**WORK INSTRUCTION**
Look over the entries below. Report how many lines hold the word "agent", and only that.

**Stored records**
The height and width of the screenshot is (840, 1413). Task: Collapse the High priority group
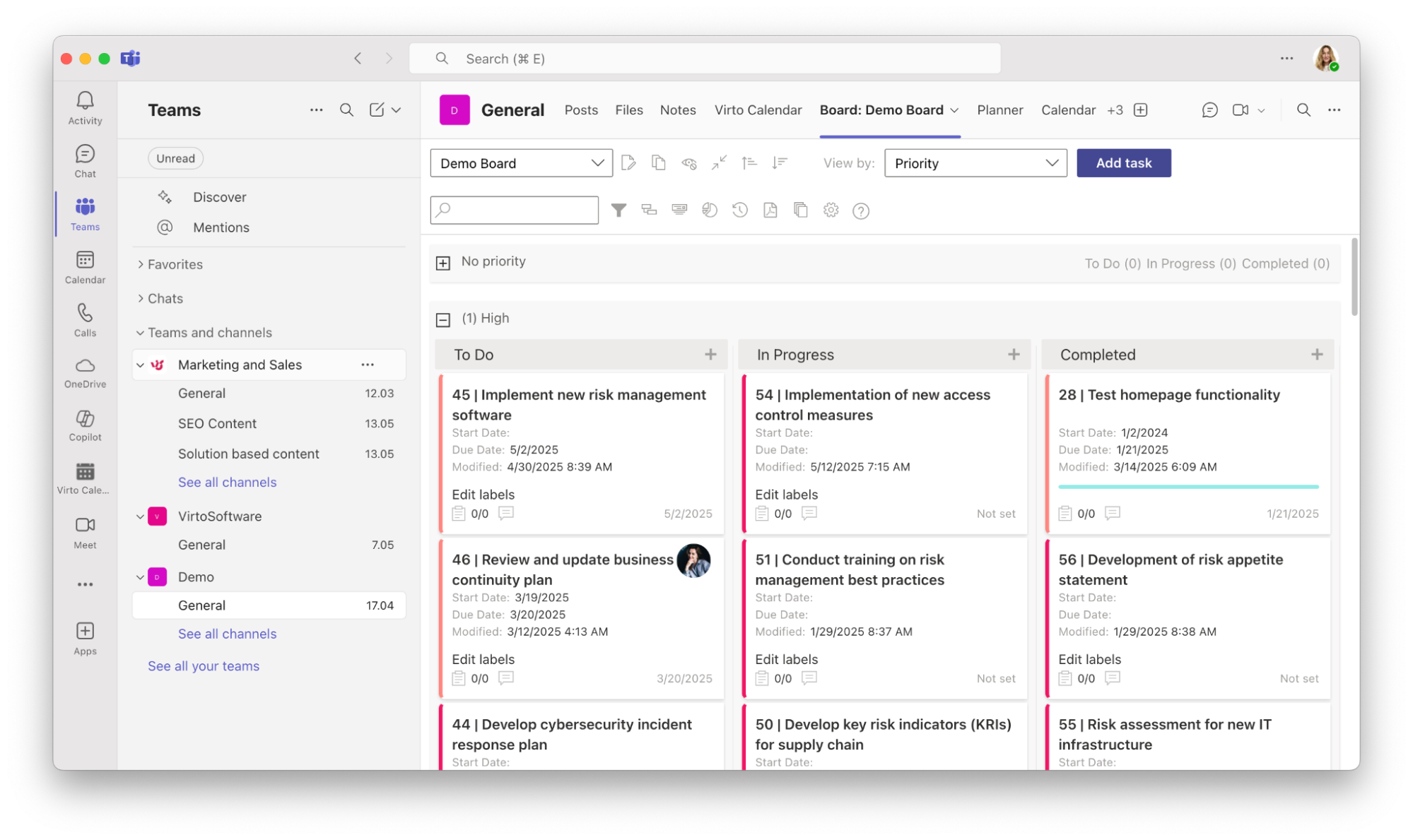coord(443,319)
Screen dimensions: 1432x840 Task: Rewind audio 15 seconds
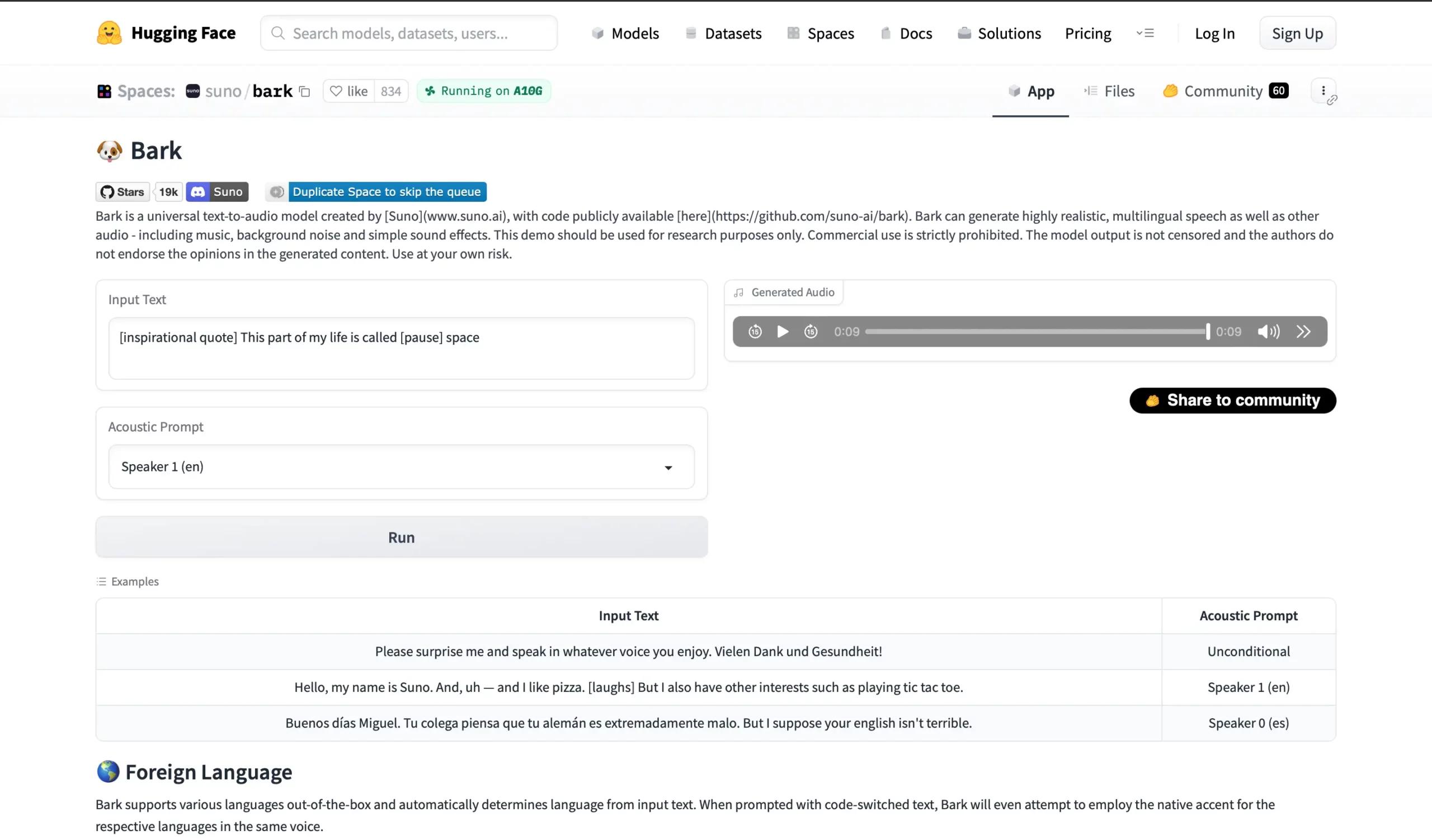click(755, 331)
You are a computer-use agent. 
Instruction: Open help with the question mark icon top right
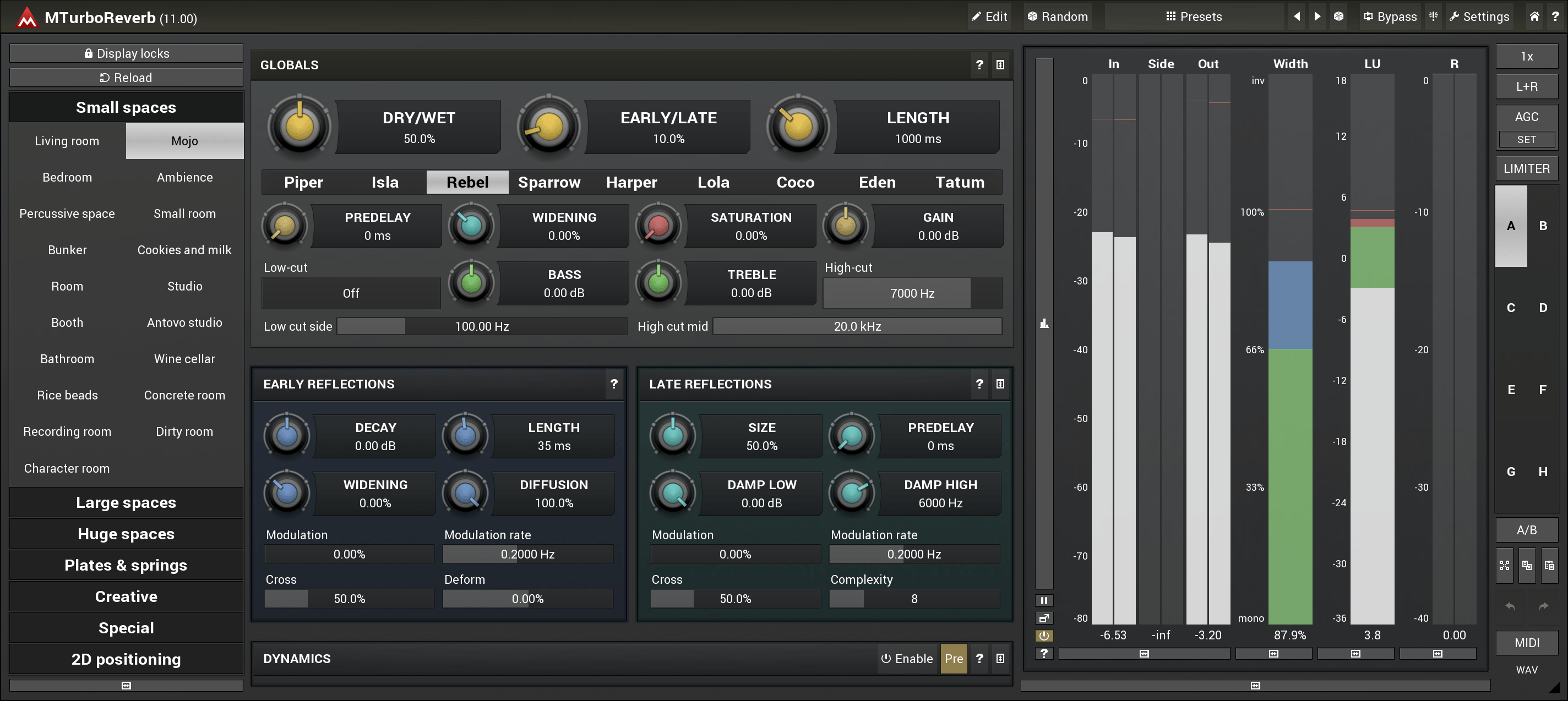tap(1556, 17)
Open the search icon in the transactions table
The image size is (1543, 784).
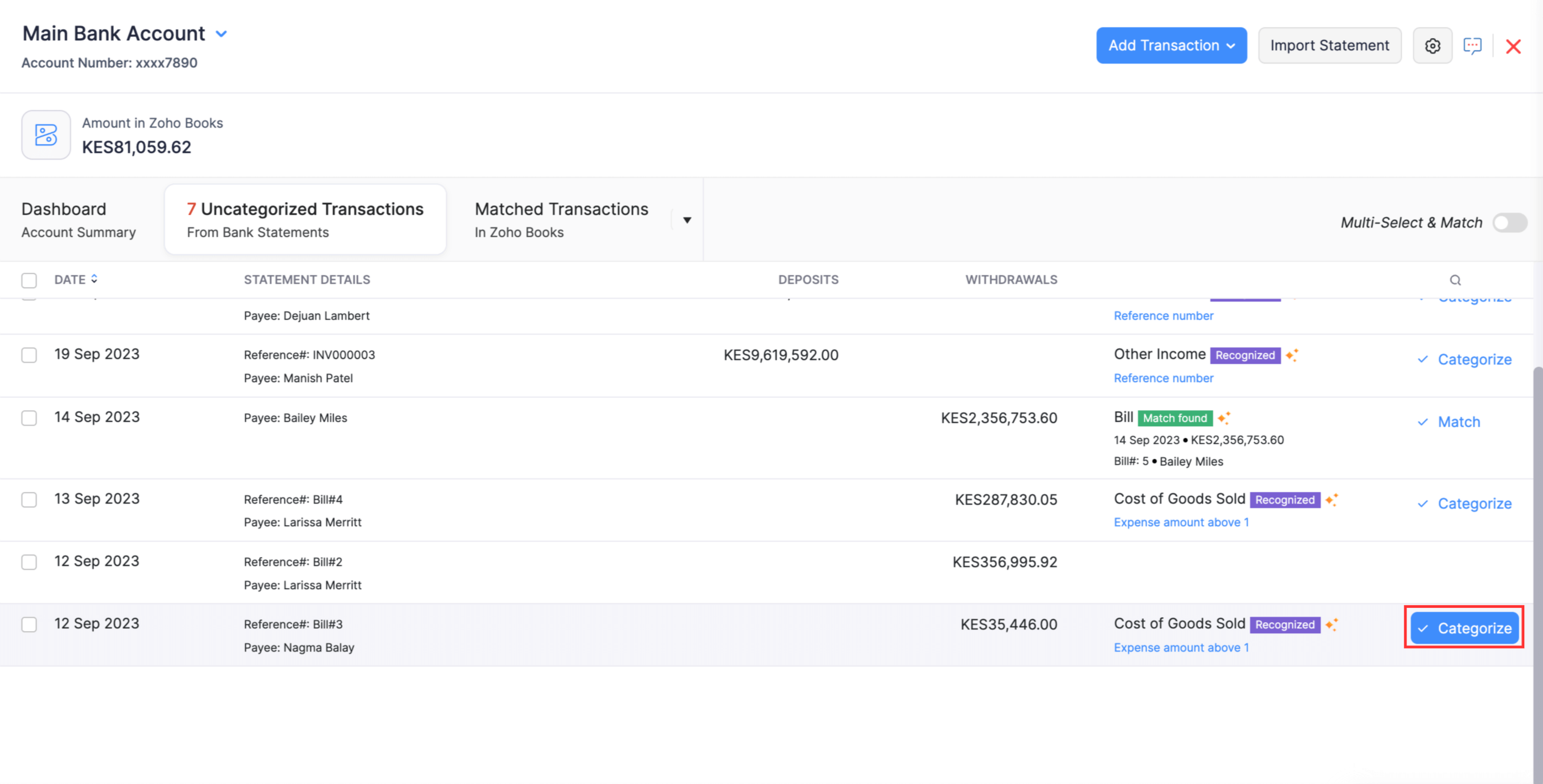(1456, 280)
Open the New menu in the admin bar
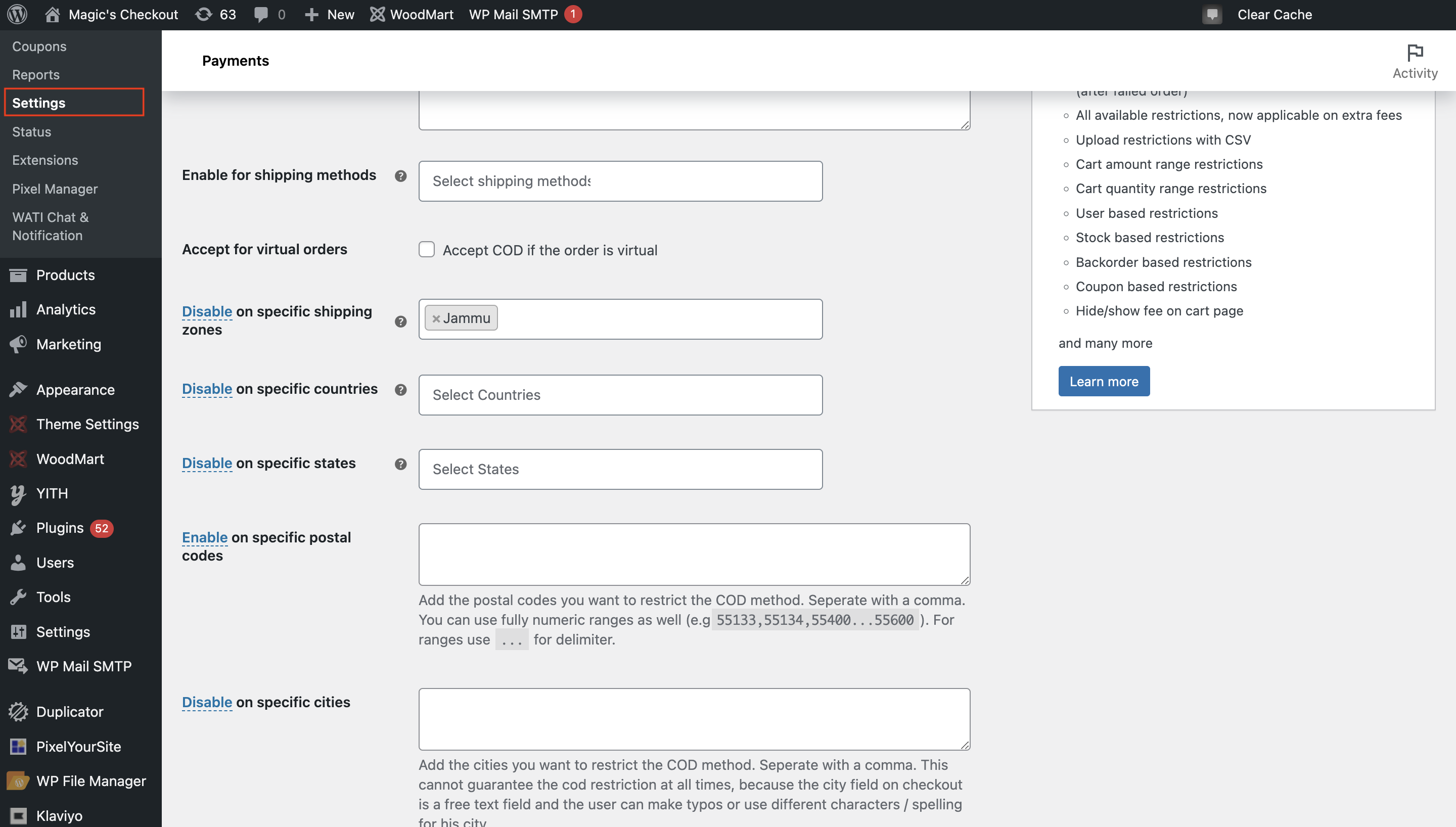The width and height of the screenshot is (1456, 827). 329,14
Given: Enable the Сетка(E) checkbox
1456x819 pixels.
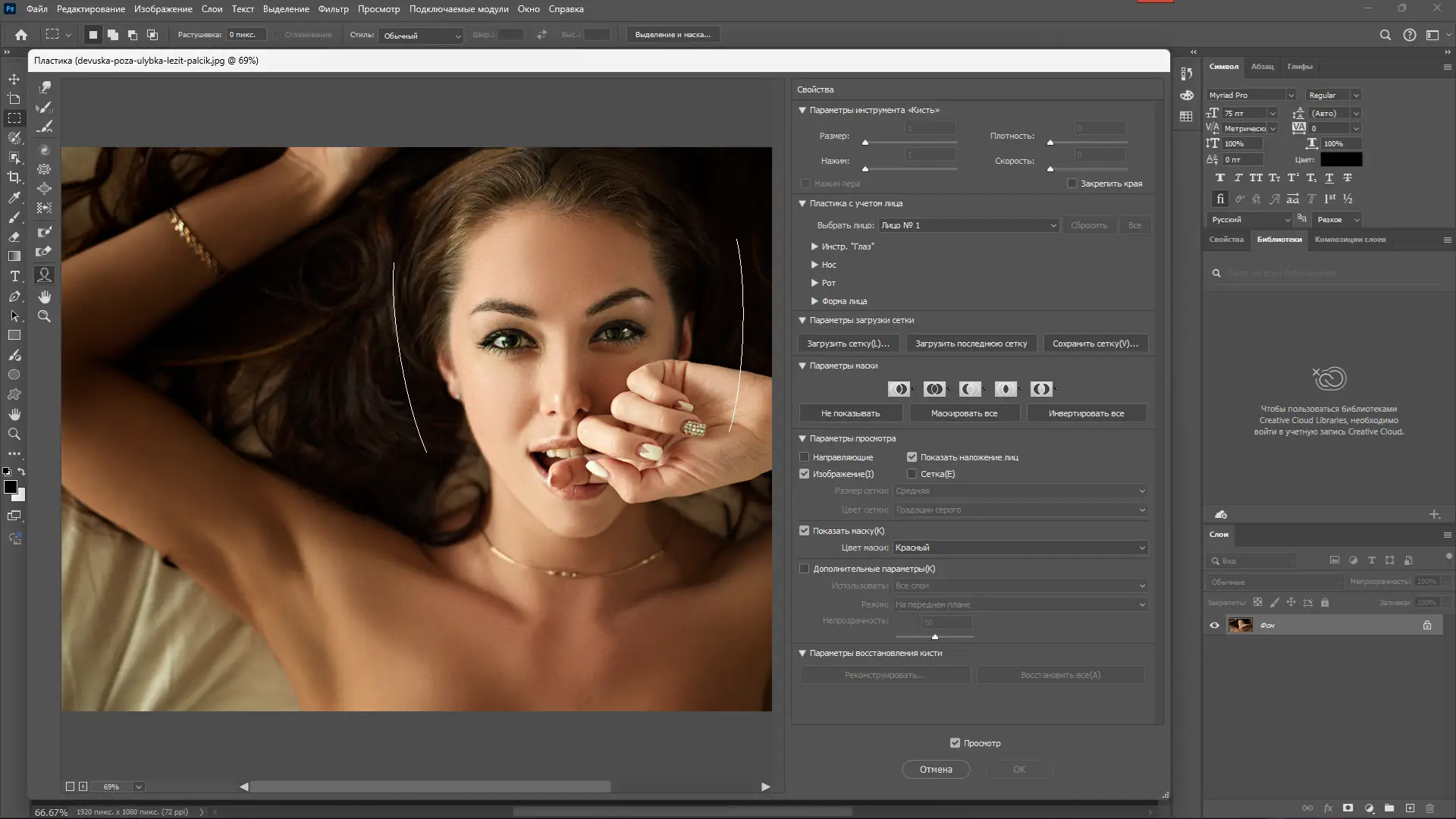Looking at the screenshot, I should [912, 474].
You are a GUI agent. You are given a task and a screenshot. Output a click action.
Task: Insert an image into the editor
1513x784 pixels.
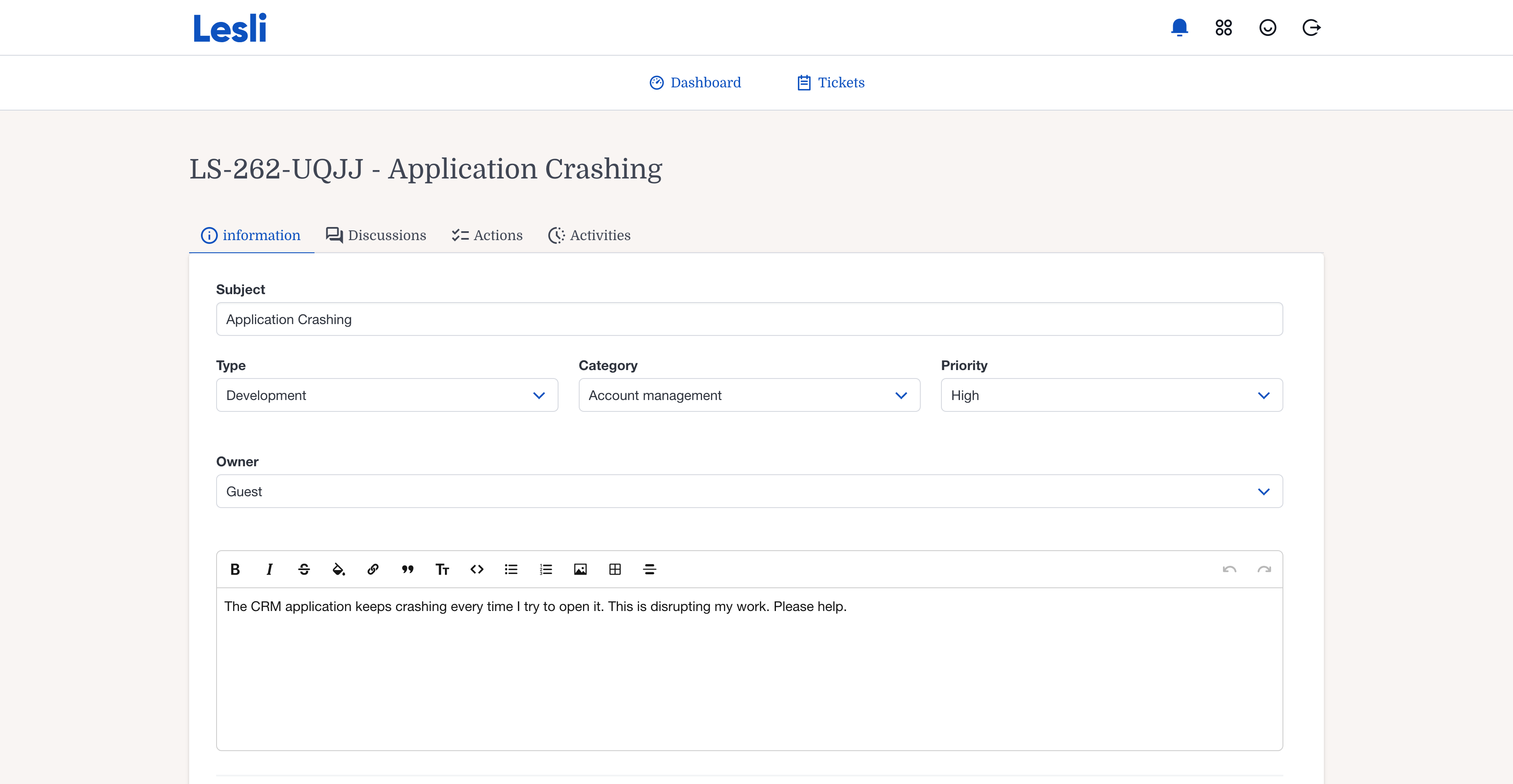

**EXERCISE SOLUTION**
2